With his dozen companies, mostly held by his main corporation, Archer Holdings and Investments, Ltd., he never has to work another day in his life. His father has, to date, managed to avoid all contact with the young man – presumably to avoid having his son rub it in his face.
Since then Henry has dedicated much of his time to his fencing, in which he has enjoyed some success, as well as other sports and adventures.

Virtues and Vices
Henry Gordon-Smythe likes a challenge, no matter how big or impossible it may seem. His first seemingly impossible challenge was to create a financial empire the equal of his father’s without any family aid. Now that he has done it, he feels he can accomplish anything.
Now he is seeking the next great scientific advancement and is willing to travel the world to find it.
He enjoys wine, women, and sports, in reverse order. He is fond of ‘Feats of Strength’ where a friend might say, “I think I can swim the length of Loch Lomond faster than any of you,” the lot of them would be on a steam engine within the next hour to see who is right.

Enmities and Alliances
Nikolai Tesla has moved to the United States and is now working with Thomas Alva Edison. In truth, he had not been cheated by Henry, but was simply the victim of poor negotiating on his behalf. Regardless, he has vowed revenge on the young industrialist.
Henry, however, gives little thought to his old business partner. His ire is entirely focused on his father. Henry doesn’t want his father dead, however, but wants him socially embarrassed and, if possible, rendered destitute.

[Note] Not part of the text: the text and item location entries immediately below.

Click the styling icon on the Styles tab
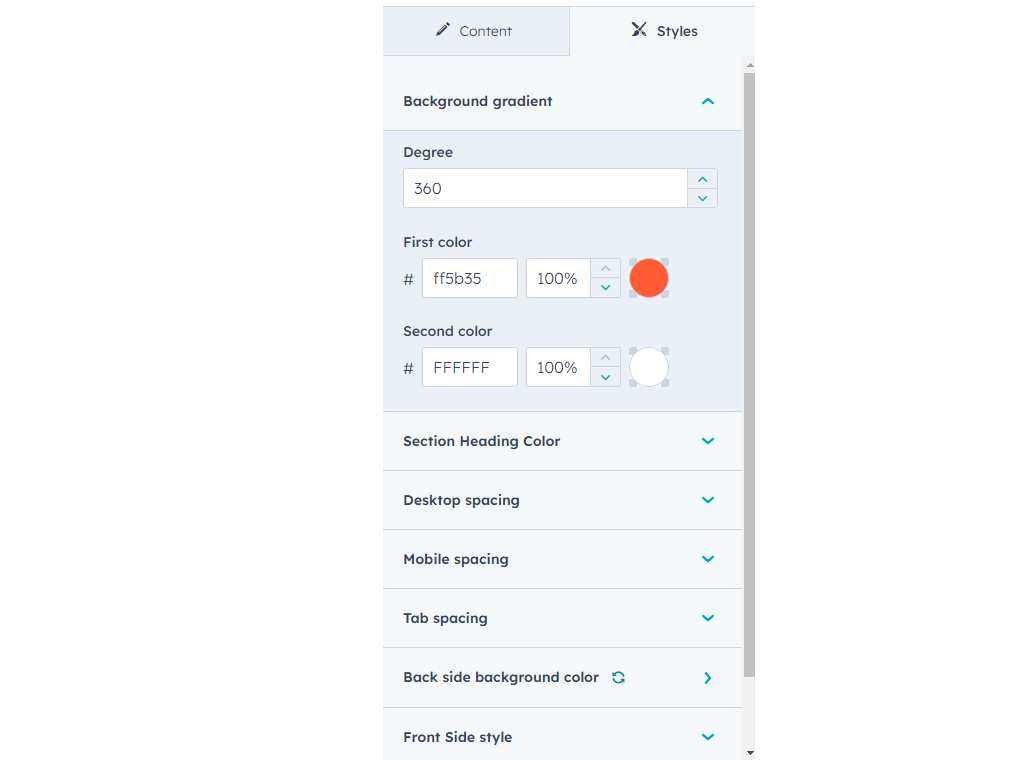Image resolution: width=1013 pixels, height=760 pixels. [638, 30]
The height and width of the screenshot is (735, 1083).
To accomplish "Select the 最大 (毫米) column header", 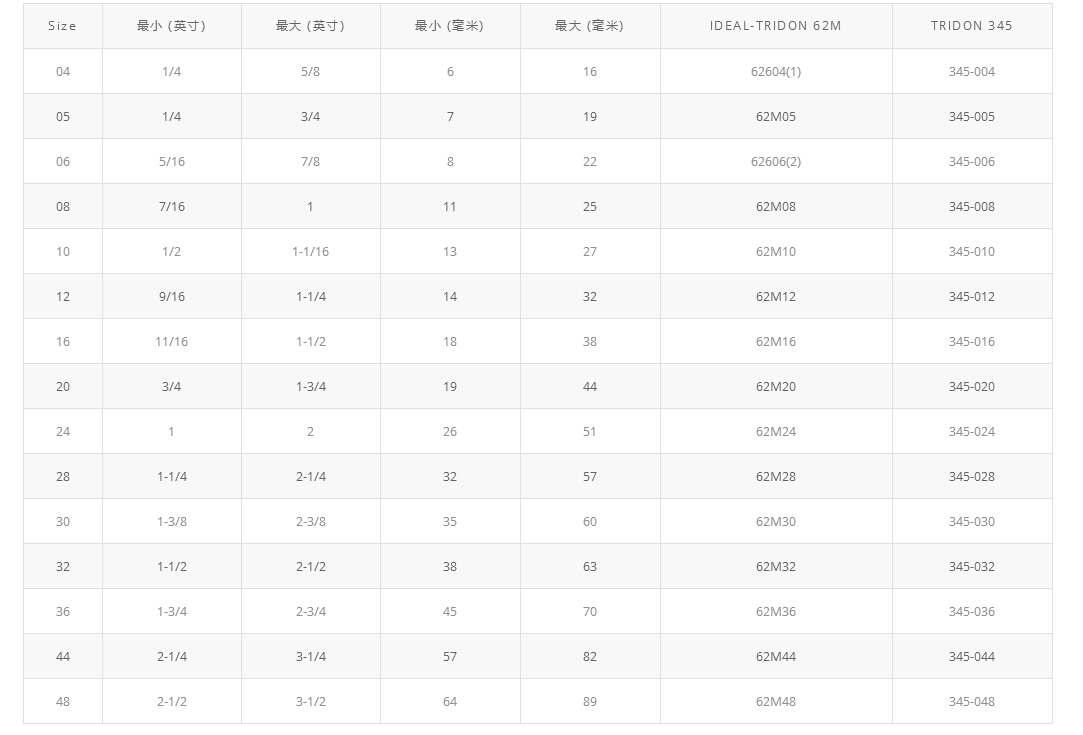I will 589,26.
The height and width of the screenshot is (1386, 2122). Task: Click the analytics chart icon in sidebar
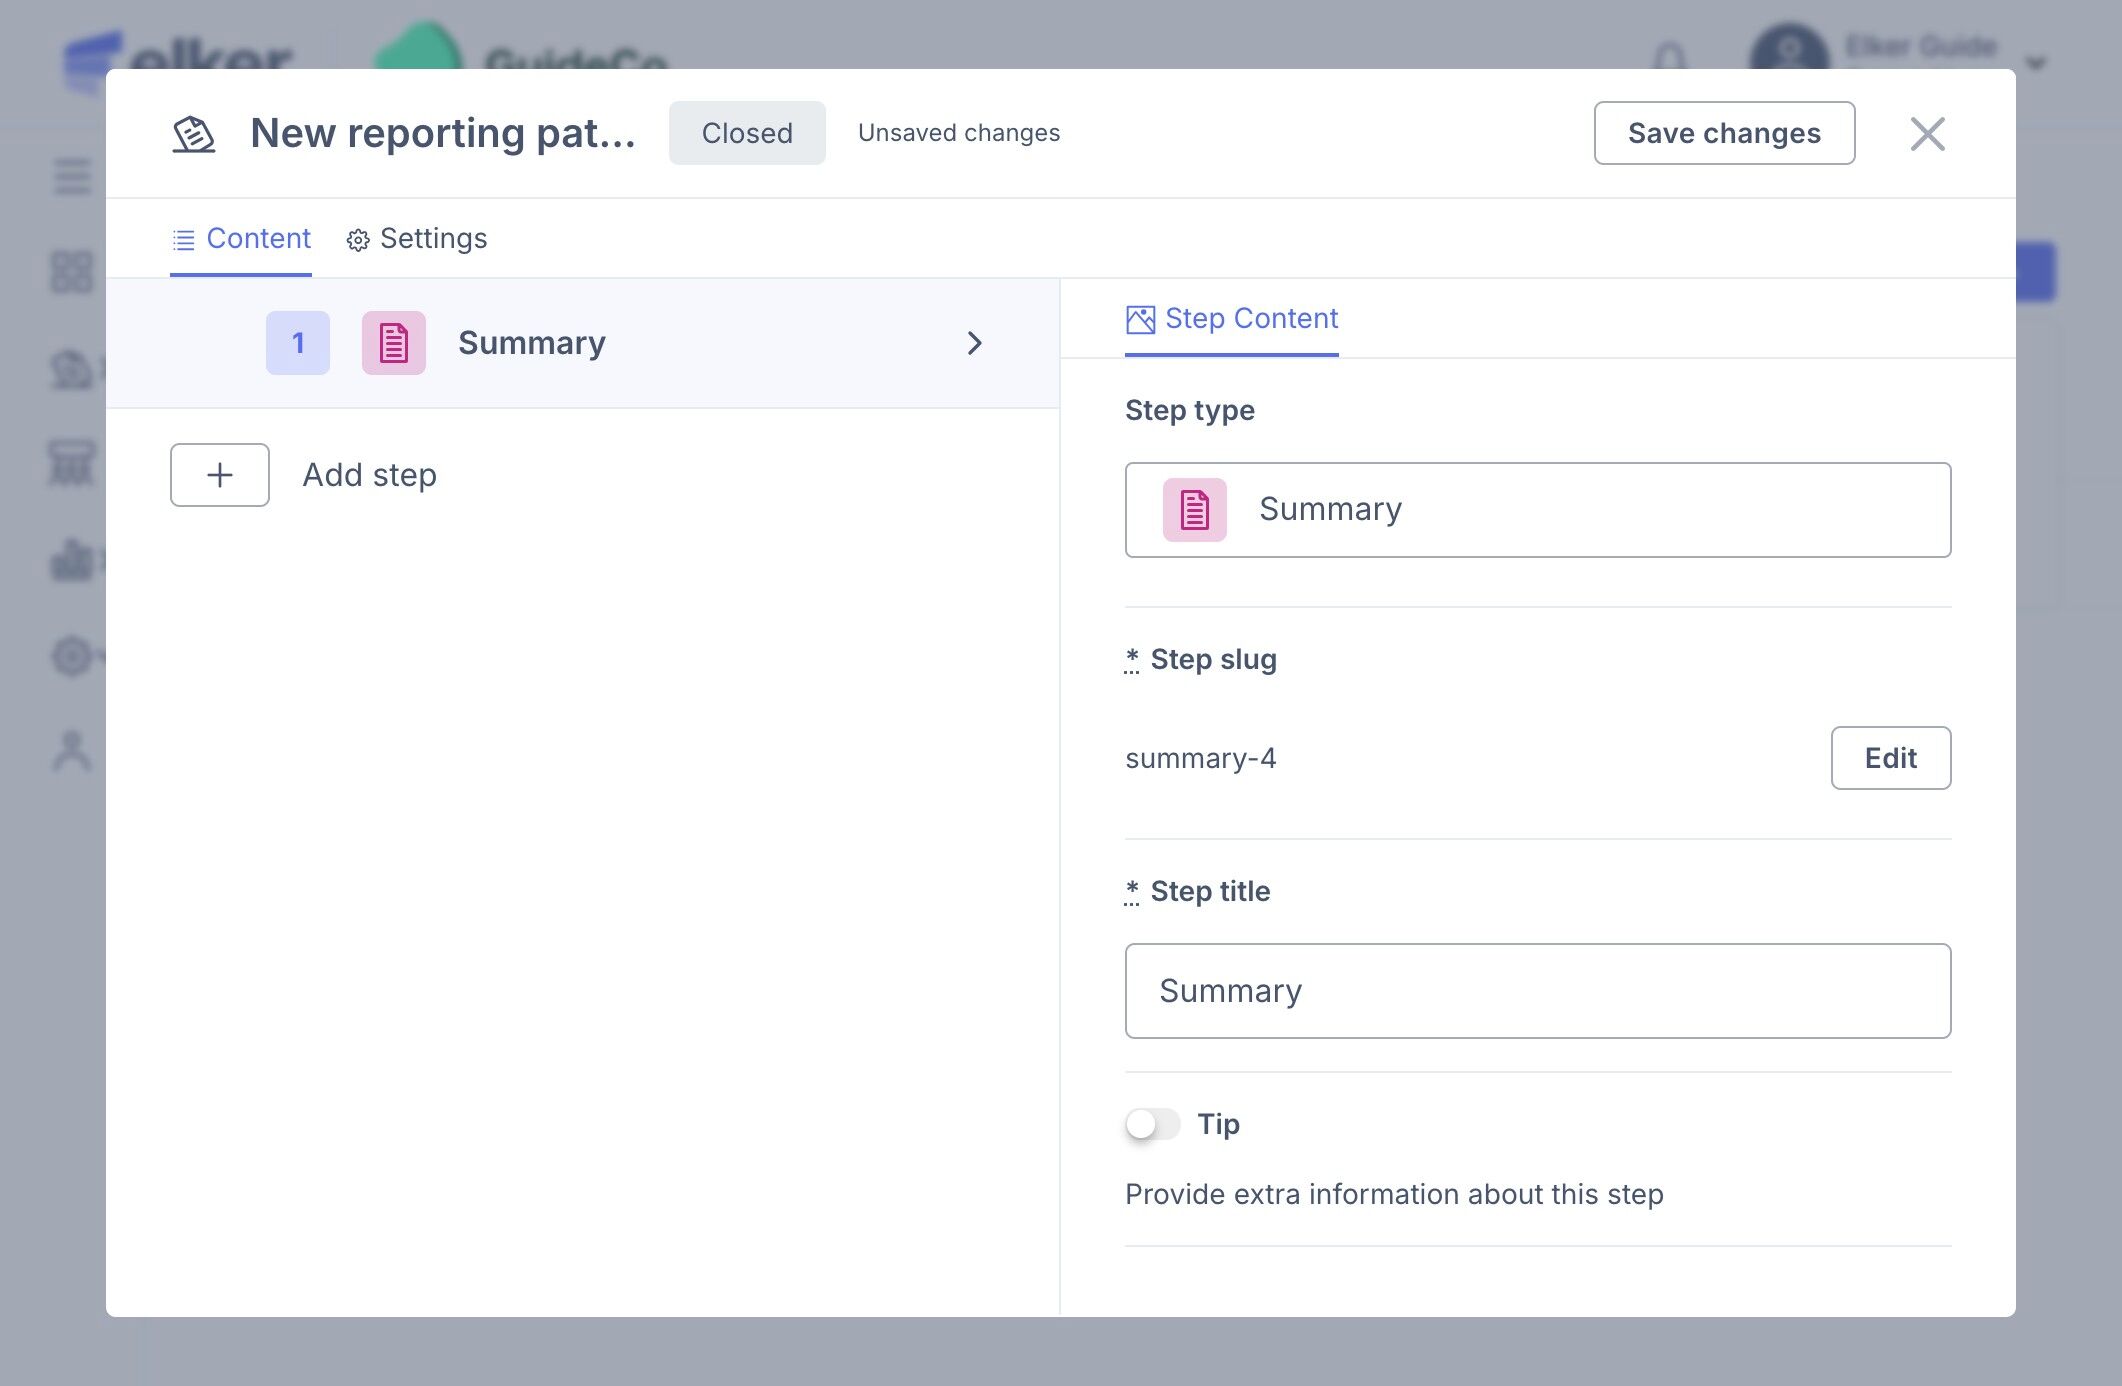(72, 560)
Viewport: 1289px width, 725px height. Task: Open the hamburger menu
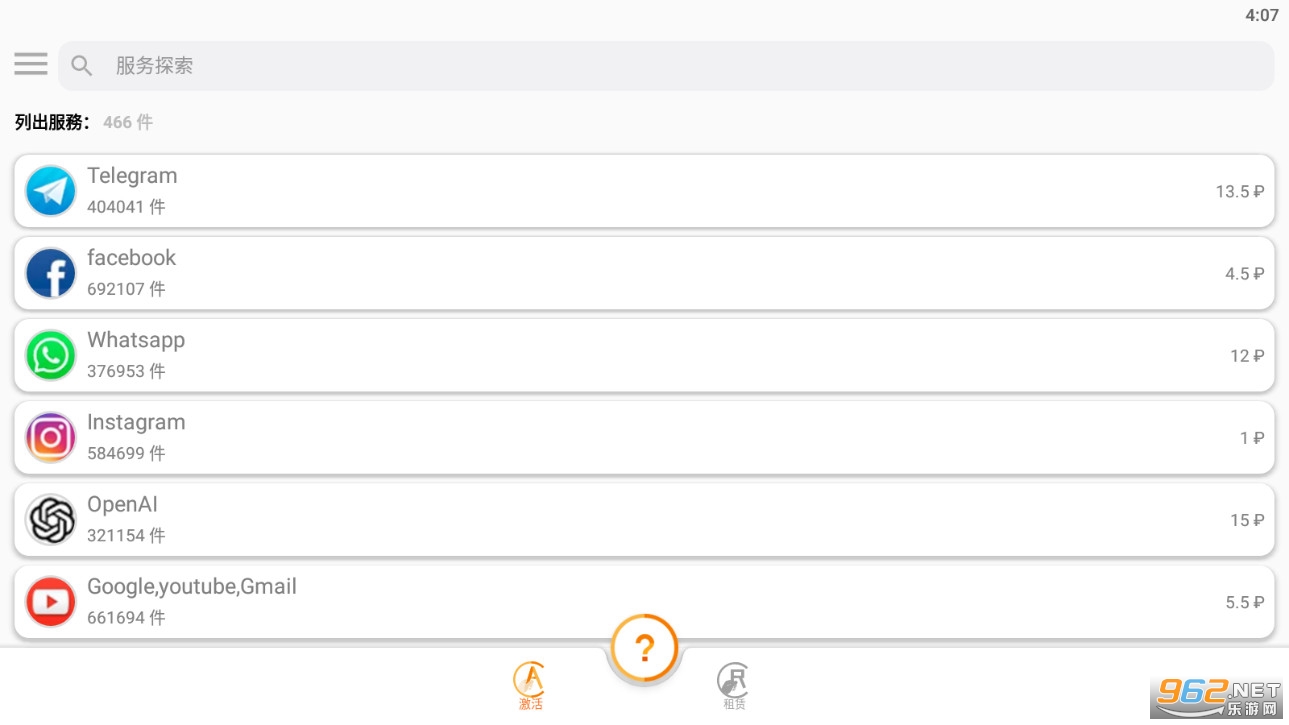31,65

Given his vast business ventures, Henry enjoys the company of many like minded business people and has contacts throughout the world. Despite the huge rift with his family, he and his only brother James are close.

1) Embarrass and/or ruin his father.
2) Find the next great invention for the benefit of mankind.
3) Any other worthwhile goal that most of humanity would deem impossible.

He will never admit it, but he regrets bringing his mother into the feud with his father. He longs to see her again and apologize, but both have too much pride to make the first move.